● TASK DESCRIPTION:
Write out the listing below word for word, from the line that contains "What do you" down through the line that contains "Describe the element", and leave the pictures out.

● AVAILABLE DATA:
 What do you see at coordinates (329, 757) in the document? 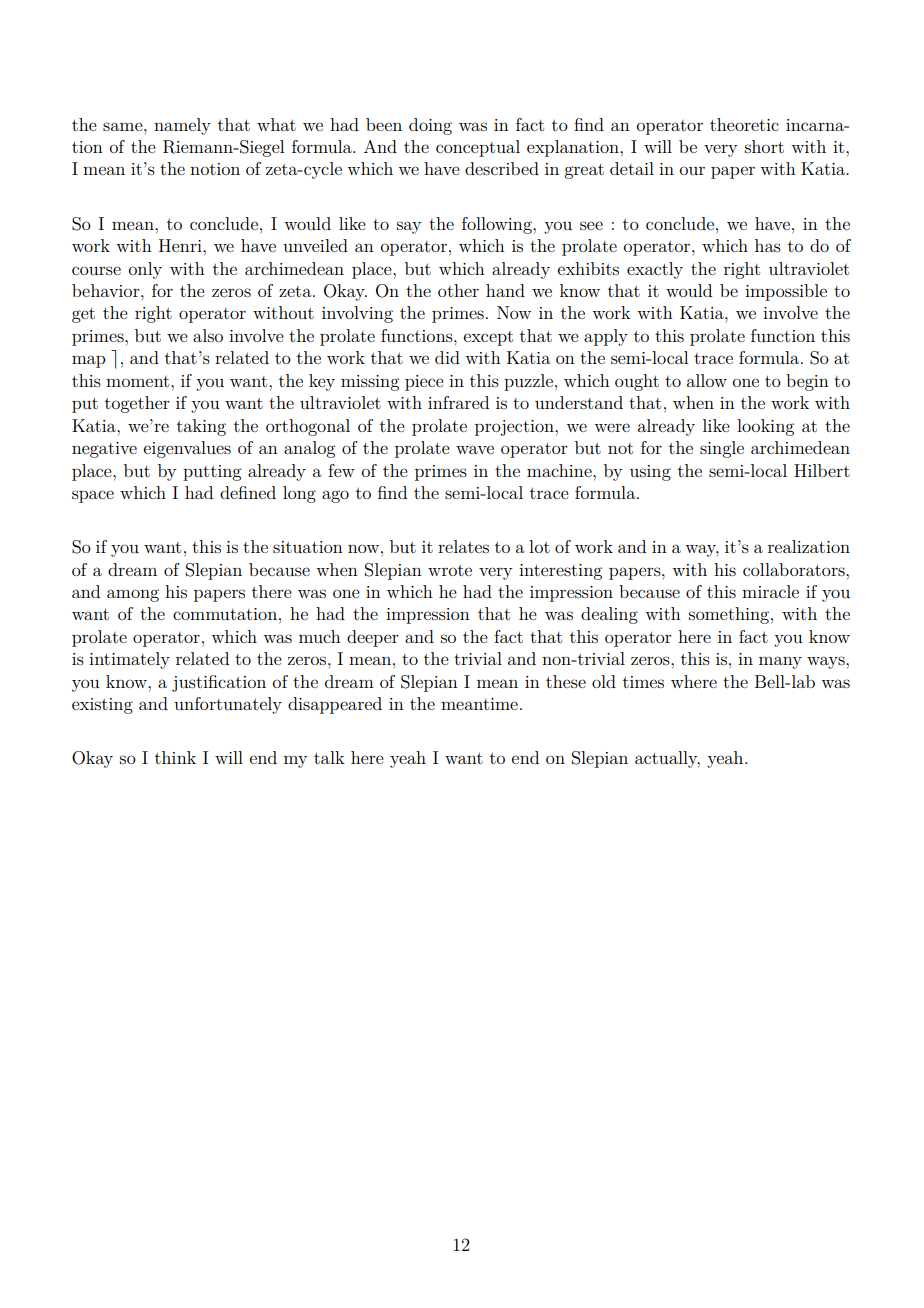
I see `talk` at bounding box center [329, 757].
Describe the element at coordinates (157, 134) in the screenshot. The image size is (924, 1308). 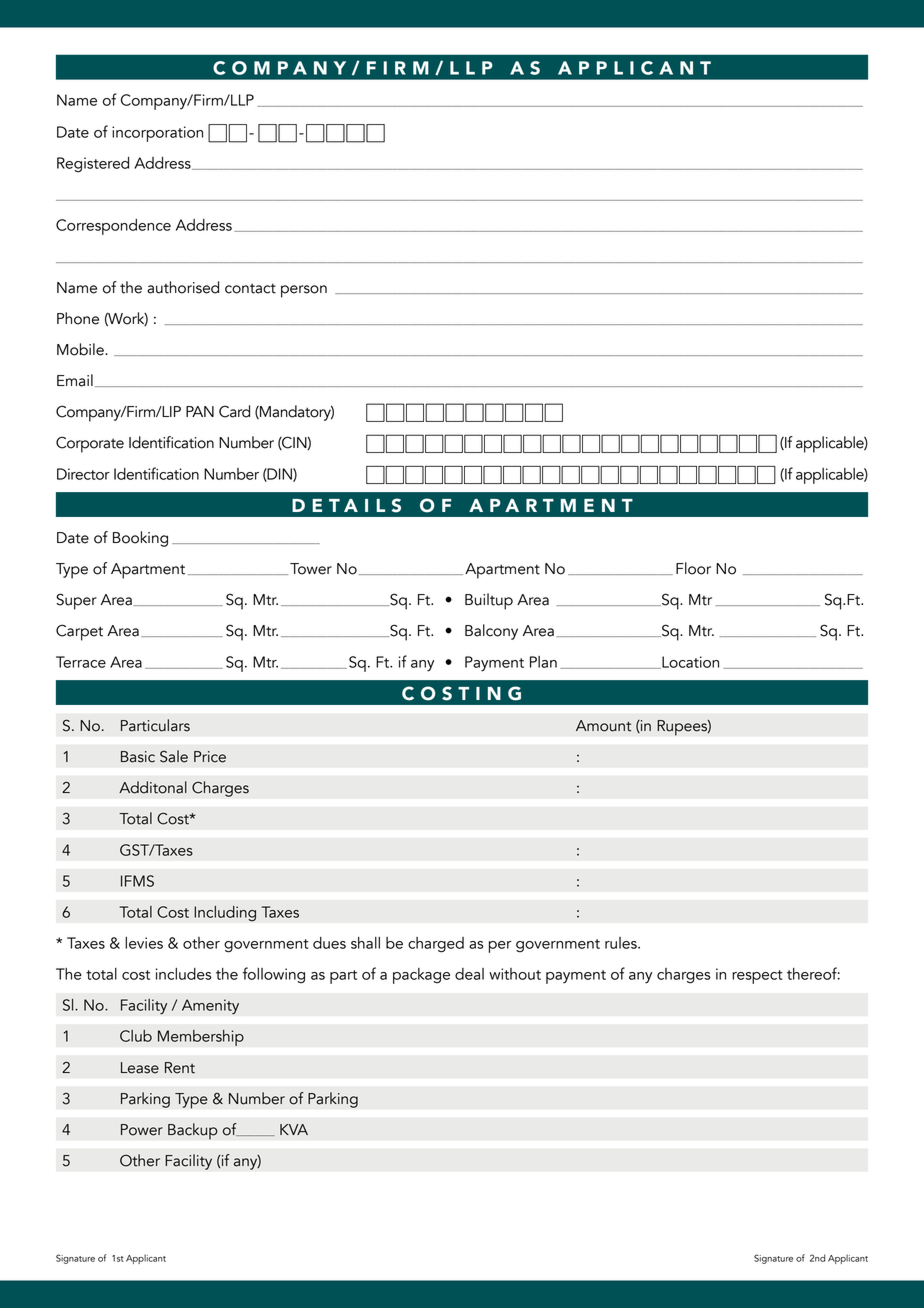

==

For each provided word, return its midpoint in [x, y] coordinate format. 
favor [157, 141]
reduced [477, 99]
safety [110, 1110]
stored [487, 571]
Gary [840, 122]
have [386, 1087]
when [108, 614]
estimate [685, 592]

* * *

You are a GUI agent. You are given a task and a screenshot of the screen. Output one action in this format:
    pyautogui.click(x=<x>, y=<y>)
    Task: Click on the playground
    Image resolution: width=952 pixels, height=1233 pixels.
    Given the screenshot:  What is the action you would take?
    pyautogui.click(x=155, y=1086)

● EXERCISE SOLUTION:
 What do you see at coordinates (329, 757) in the document? 
I see `talk` at bounding box center [329, 757].
Describe the element at coordinates (157, 134) in the screenshot. The image size is (924, 1308). 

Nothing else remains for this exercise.